Vamos de carro com Emily e Stephen. O rádio fica baixo, me permitindo cochilar. Uma chuva leve cai, a paisagem passa rapidamente pela janela. Quando chegamos as janelas estão embaçadas e o lago tranquilo. O vento gelado chicoteia em meu rosto.

- Não achei que estaria tão frio - diz Stephen abraçando Emily.

Eu e Austin fazemos café e damos em grandes canecas de porcelana para os pais dele.

- Hmmm. - Emily segura a xícara com força e toma um gole.

- Obrigado. - Stephen coloca a xícara na mesinha ao lado e abraça Emily no sofá acolchoado.

- Eu quero ver o lago. Dar uma volta - falo para Austin.

- Ou a gente podia subir e se aquecer.

- Sem ofensa, mas isso eu faço em casa.
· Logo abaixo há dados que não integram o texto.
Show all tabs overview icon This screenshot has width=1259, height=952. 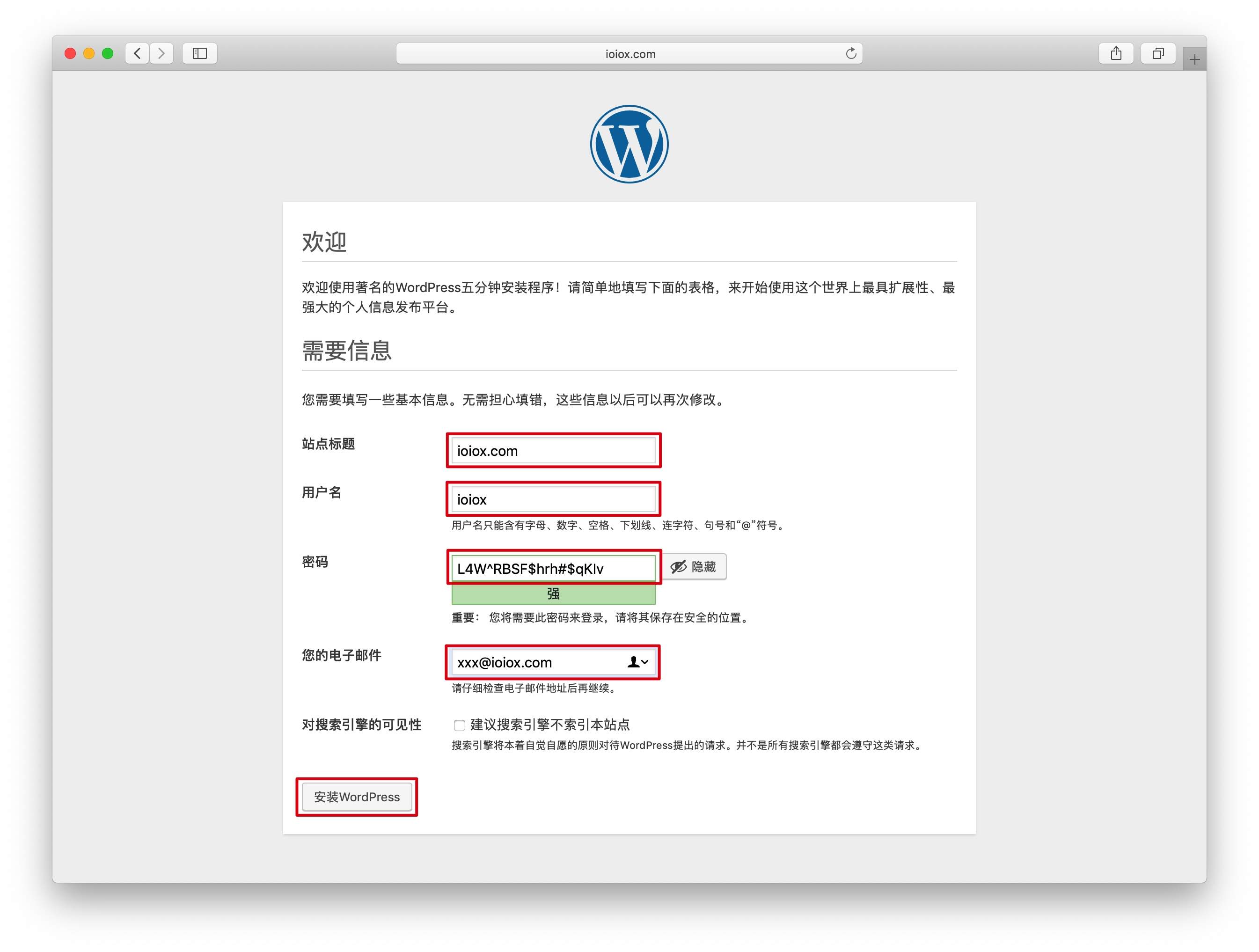pyautogui.click(x=1157, y=53)
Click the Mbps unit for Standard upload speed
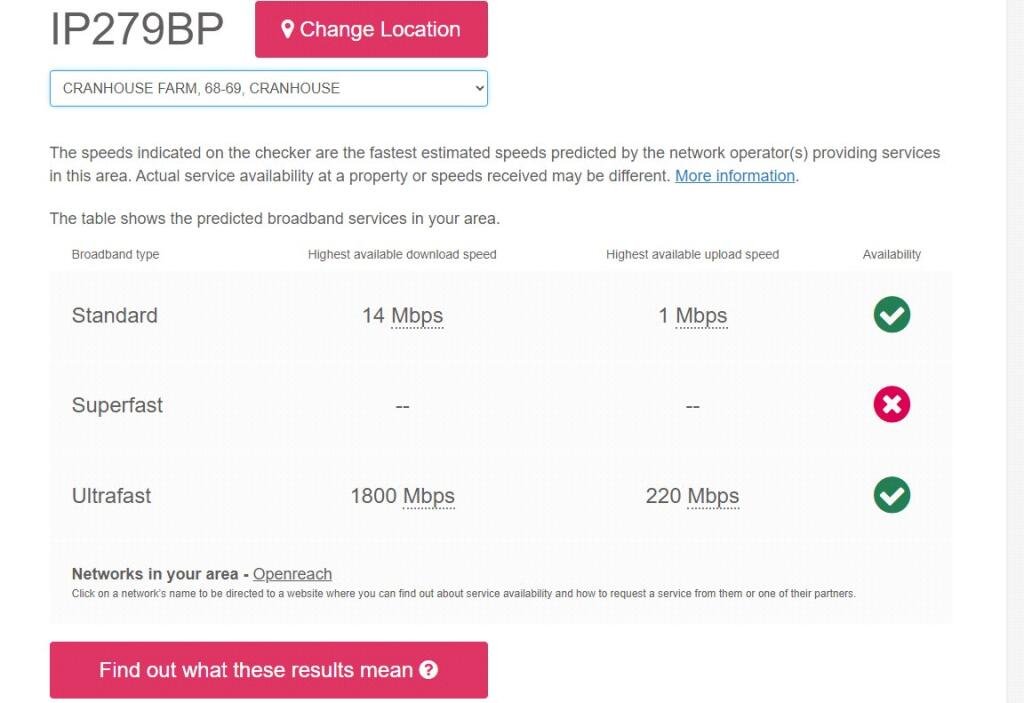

Qual é? Não foi você que queria ver o pôr-do-sol e não ter medo?

- É, eu disse isso - ele fala derrotado.

O puxo e corremos porta afora.

- Cuidado. Se agasalhem. E nada de entrar na água - grita Emily do sofá.

Apesar de doer um pouco quando uma lufada de vento passa por nós, eu corro até a borda do píer.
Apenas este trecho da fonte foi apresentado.